-- Opening Marker --

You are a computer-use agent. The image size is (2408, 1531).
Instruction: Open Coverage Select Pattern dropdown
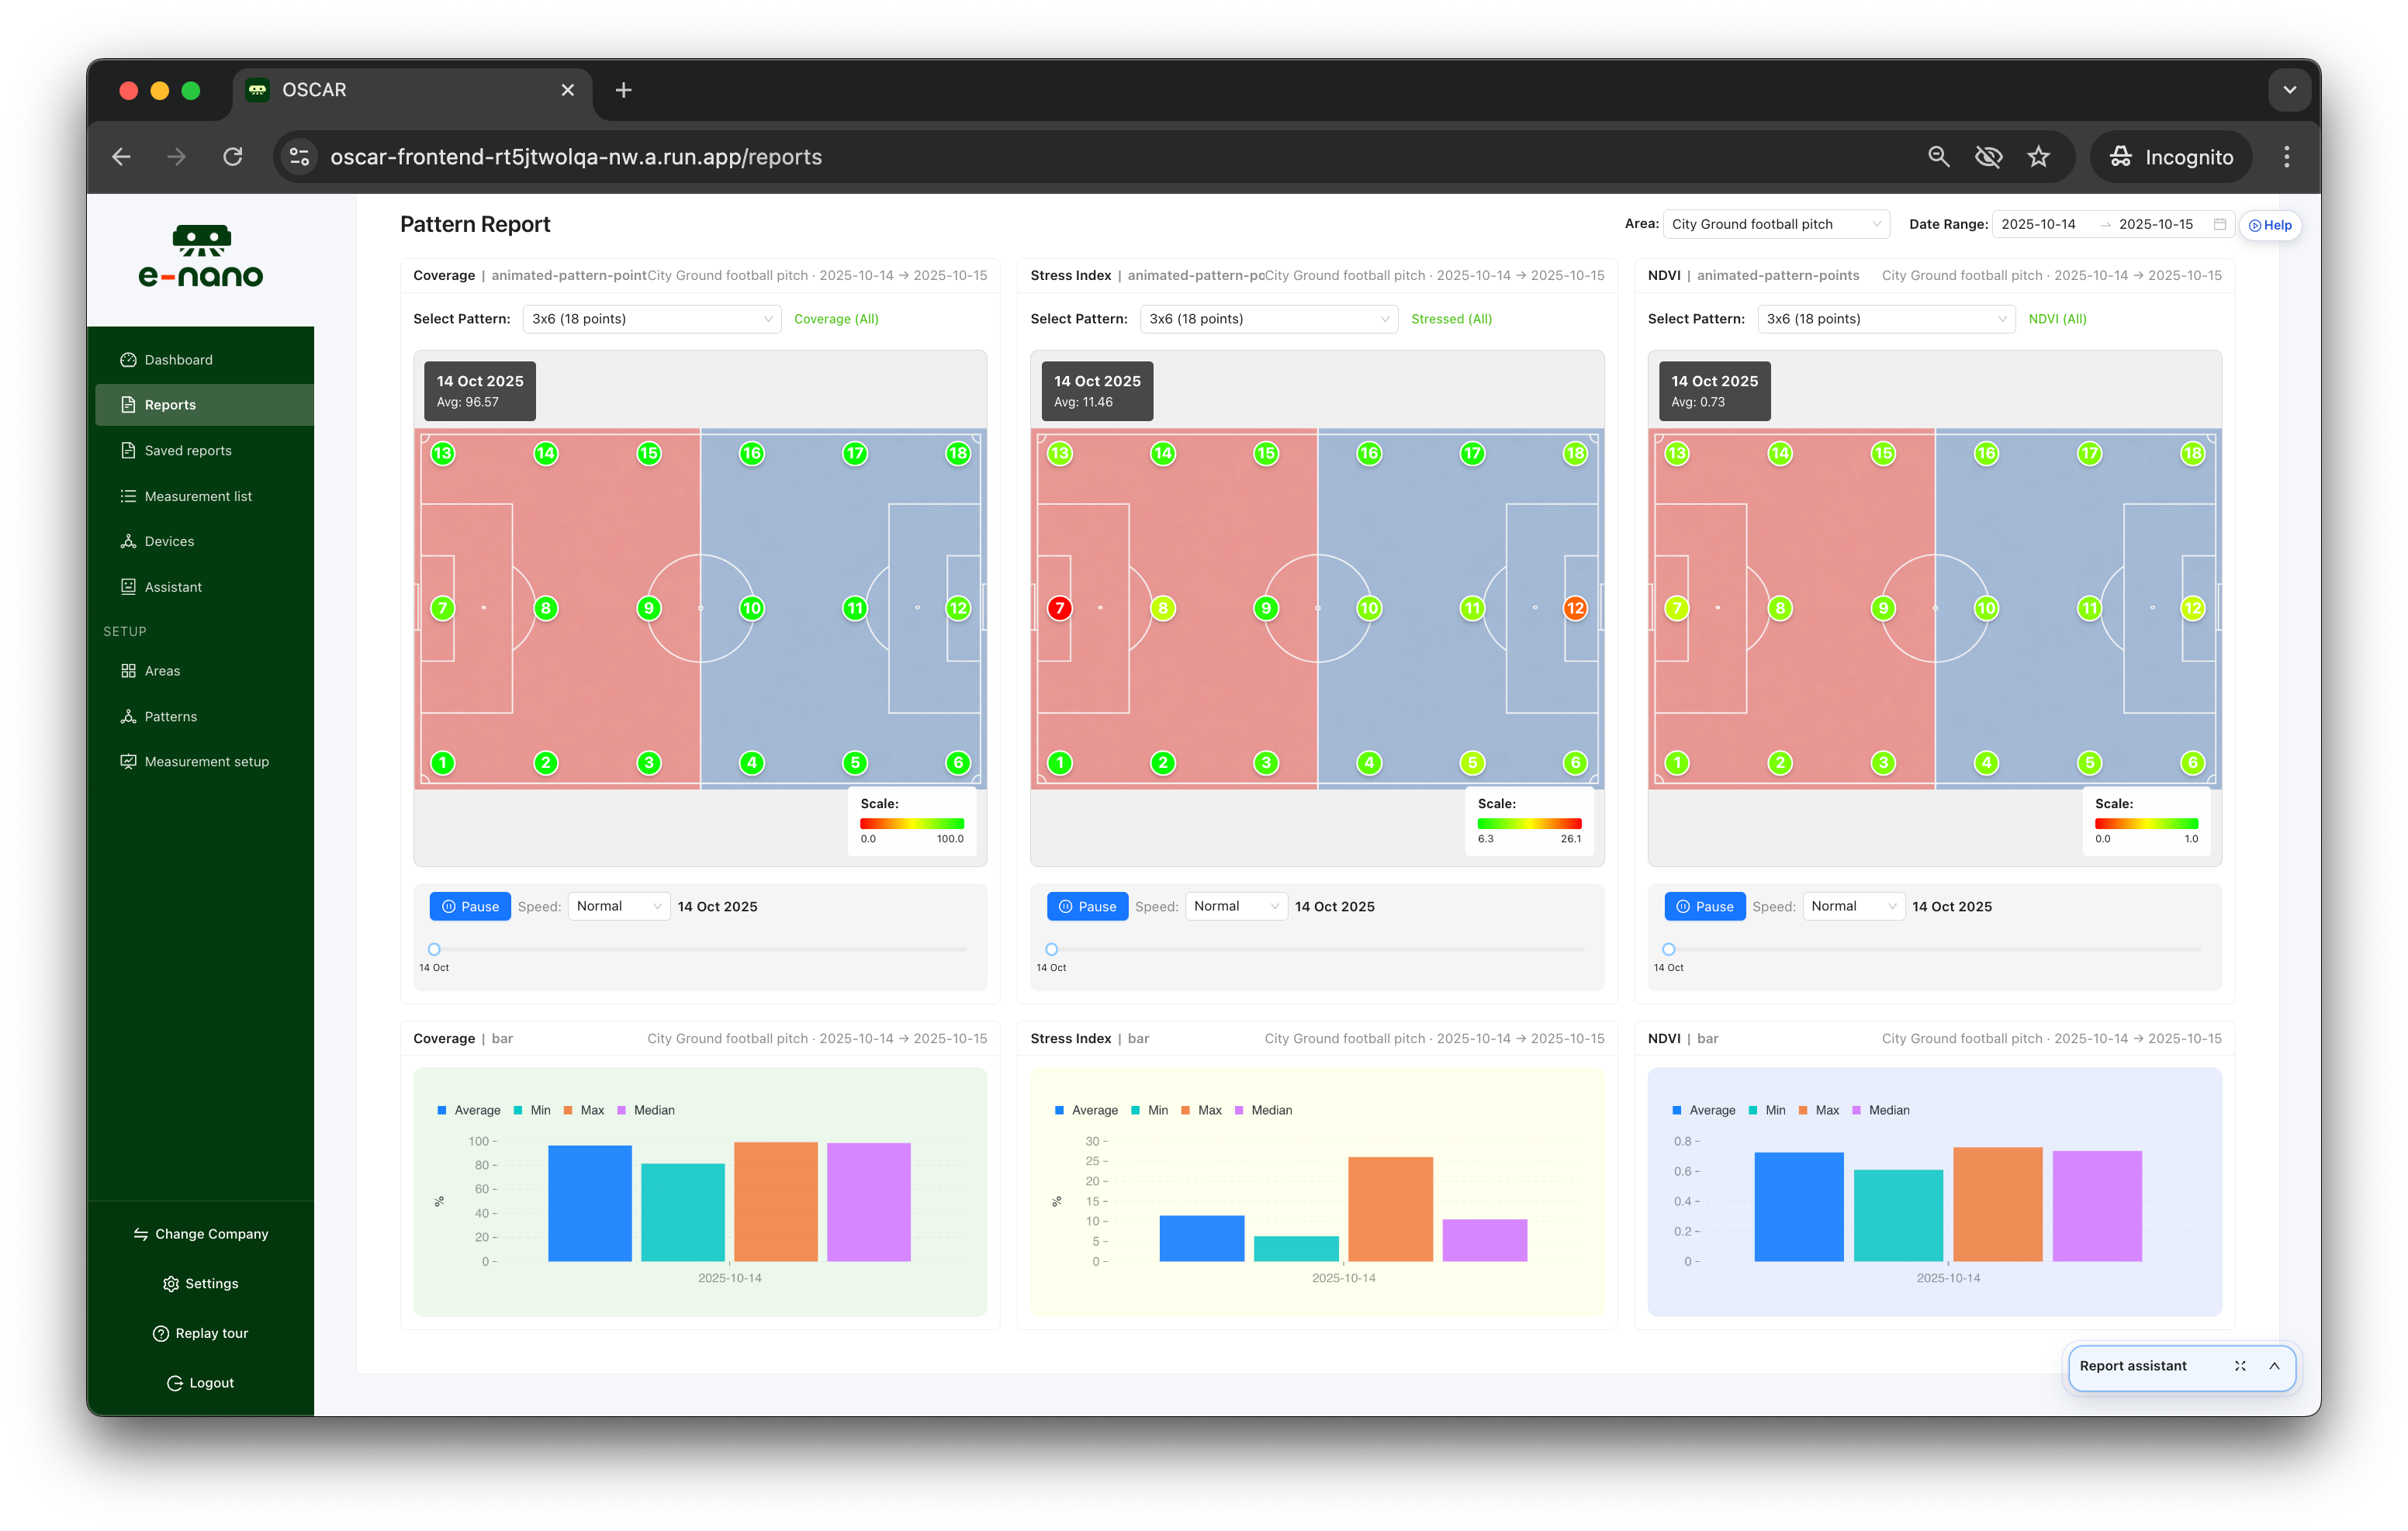(x=651, y=319)
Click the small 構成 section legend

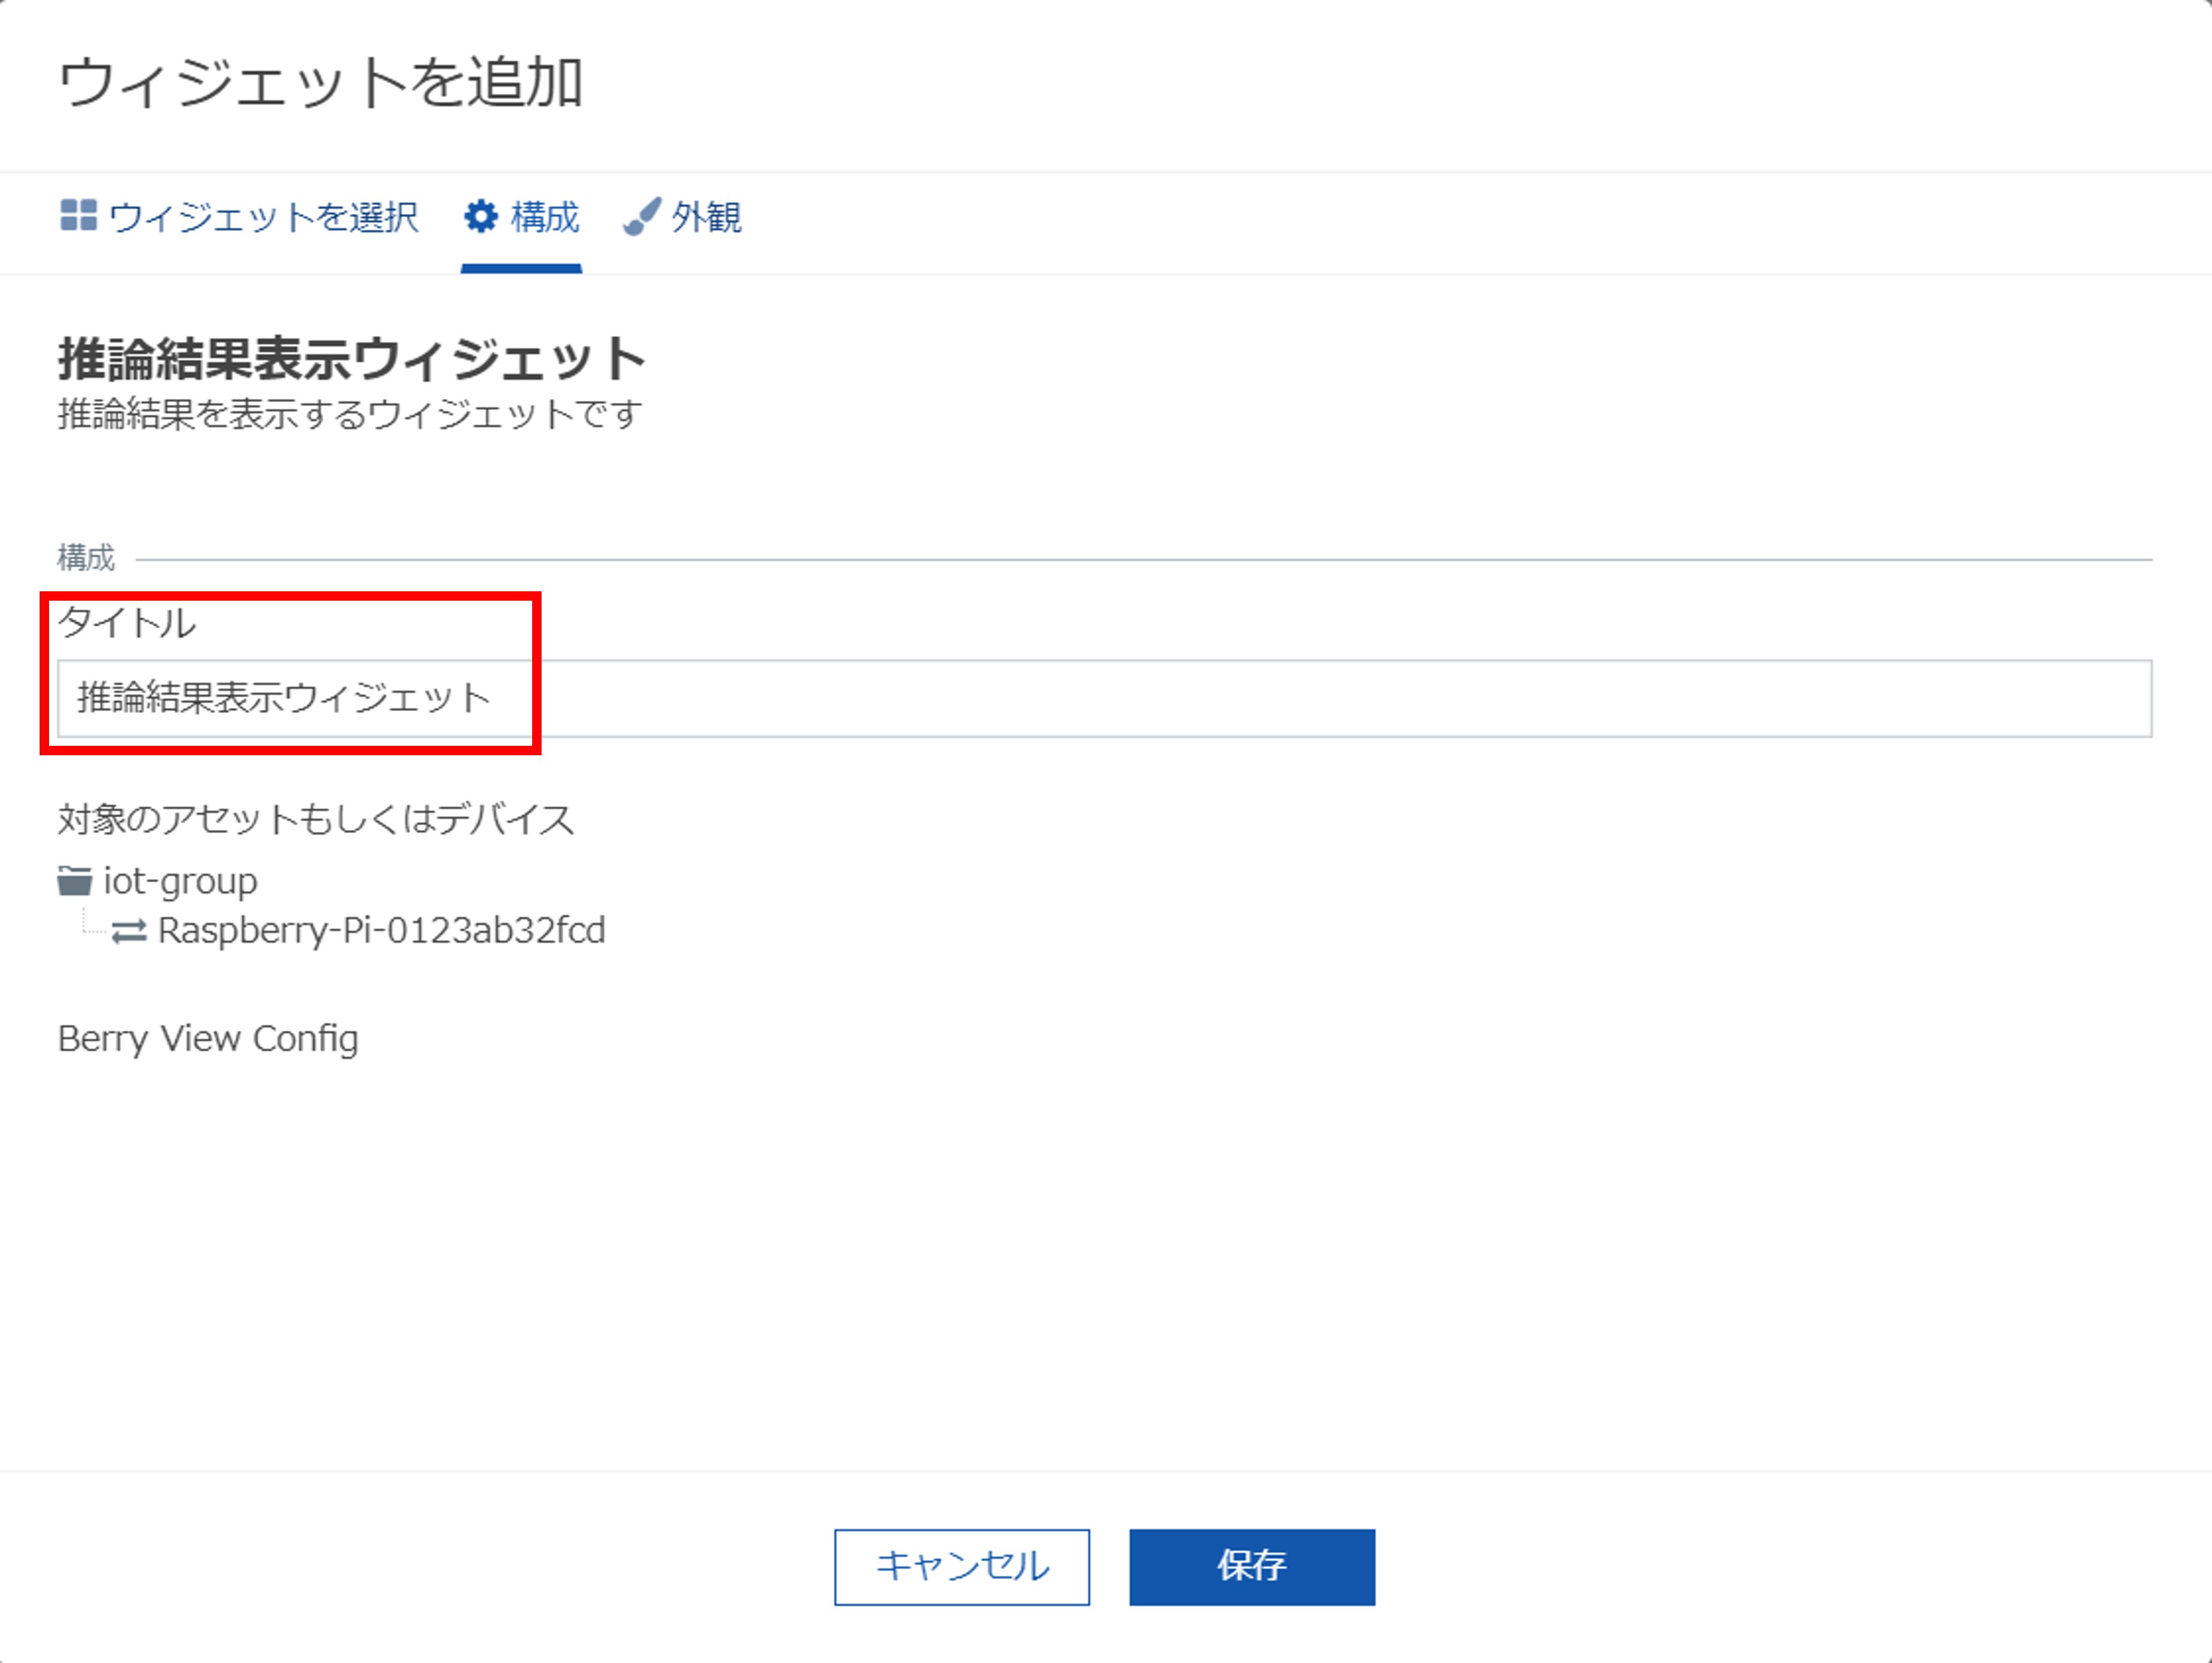[86, 558]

-- Closing Marker --

None of the pictures should appear; repeat the records exactly otherwise.

## Output of the exercise
You are a computer-use agent. The image size is (2408, 1531).
Instruction: Open Coverage Select Pattern dropdown
(x=651, y=319)
Click the small 構成 section legend

[86, 558]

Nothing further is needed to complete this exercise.